Daimler shines but Covid-19 restrictions may spoil wider market rally  

Worries over sustainability of  recovery in markets across Europe despite fresh range of measures being announced
Daimler shines but Covid-19 restrictions may spoil wider market rally  

European stocks are still down 11% in 2020 after Covid-19 sent the pan-European Stoxx 600 index spiralling down about 40% in March.
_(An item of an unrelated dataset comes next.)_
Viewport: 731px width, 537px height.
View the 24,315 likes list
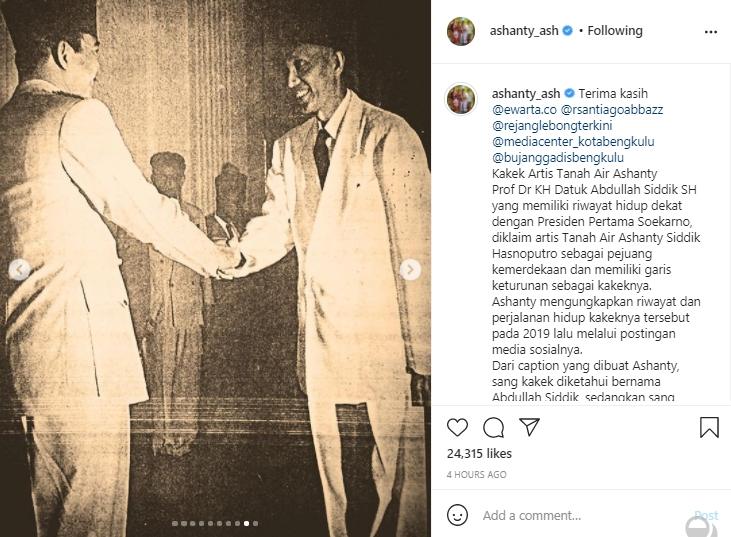tap(479, 454)
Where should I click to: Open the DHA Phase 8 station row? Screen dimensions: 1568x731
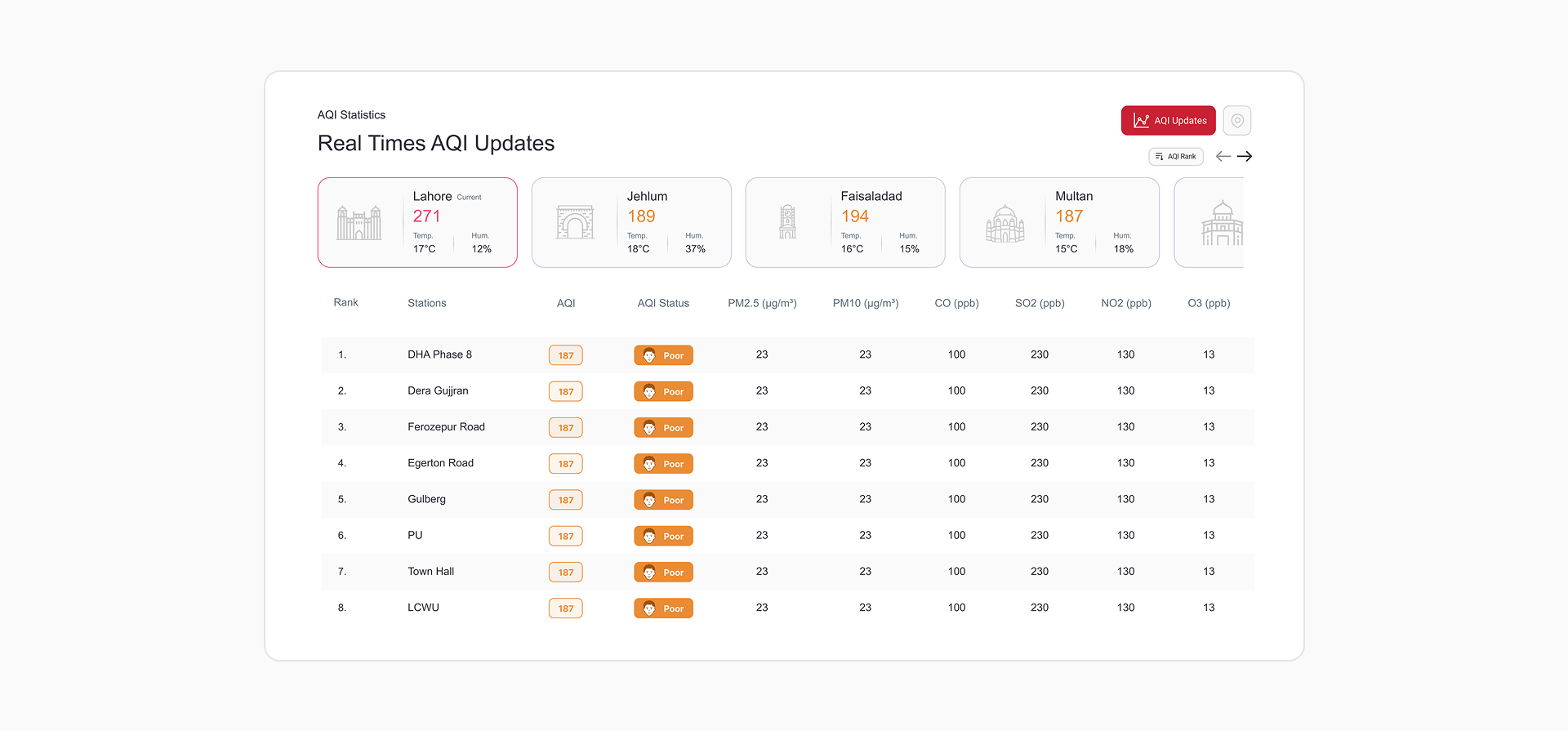pyautogui.click(x=439, y=354)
File photo

A sudden tightening of social restrictions to tackle the resurgent coronavirus pandemic across Europe threatens to spoil any stock market boost third-quarter earnings might bring.
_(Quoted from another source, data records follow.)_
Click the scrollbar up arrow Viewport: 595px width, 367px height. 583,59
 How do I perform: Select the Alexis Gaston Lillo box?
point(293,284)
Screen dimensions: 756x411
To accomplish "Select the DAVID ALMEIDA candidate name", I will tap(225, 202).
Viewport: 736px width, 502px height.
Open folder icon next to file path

European powerhouses Germany, France, and the UK have announced a fresh range of measures, including curfews and limits on private gatherings, which have fuelled worries about the sustainability of the recovery.

Optimism about the burst of activity which followed the lifting of national lockdowns during the summer had raised hopes the upcoming European earnings season would help the region’s stock markets break out from the sideways movement they’ve been stuck in for months.

European stocks are still down 11% in 2020 after Covid-19 sent the pan-European Stoxx 600 index spiralling down about 40% in March.

“In the grand scheme of things, this quarter is one of overall recovery,” said Sylvain Goyon, head of equity strategy at Oddo BHF in Paris.

“There’s been an improvement in expectations and there’s a good chance economic forecasts will continue to be revised upwards.”

According to Refinitiv Ibes data, analysts expect companies on the Stoxx 600 to report an average 36.7% drop in third-quarter earnings, year on year.

“That’s better than what we had last quarter but it’s still fairly brutal,” said Philipp Lisibach, head of global equity strategy at Credit Suisse in Zurich, highlighting the 51% drop in European profits in the second quarter.

A bright spot is Daimler, whose shares surged 4.5% after the luxury carmaker posted forecast-beating third-quarter results, buoyed by a better-than-expected rebound in sales of luxury cars in September.

European car registrations rose slightly in September, the first increase this year, industry data showed, suggesting a recovery in the car sector in some markets where coronavirus infections were lower.

Daimler said it expected the positive momentum to continue in the fourth quarter, assuming there are no further coronavirus lockdowns.

Swedish truckmaker Volvo also posted third-quarter core earnings well above forecasts thanks to a healthy jump in orders.

Daimler’s third-quarter earnings before interest and tax reached €3.07bn, beating the €2.14bn consensus. 

While corporate profits in the third quarter of 2020 are expected to show evidence of a recovery, investors will be keen to see forecasts for the next quarter and 2021, if any are forthcoming.

They will be closely watching outlook statements to see how businesses fared in the weeks following the reporting period and what the impact of a potential failure of the European Union and the UK to strike a free trade agreement might be.

Investors will also be analysing how companies are controlling costs and dealing with headwinds such as a stronger euro.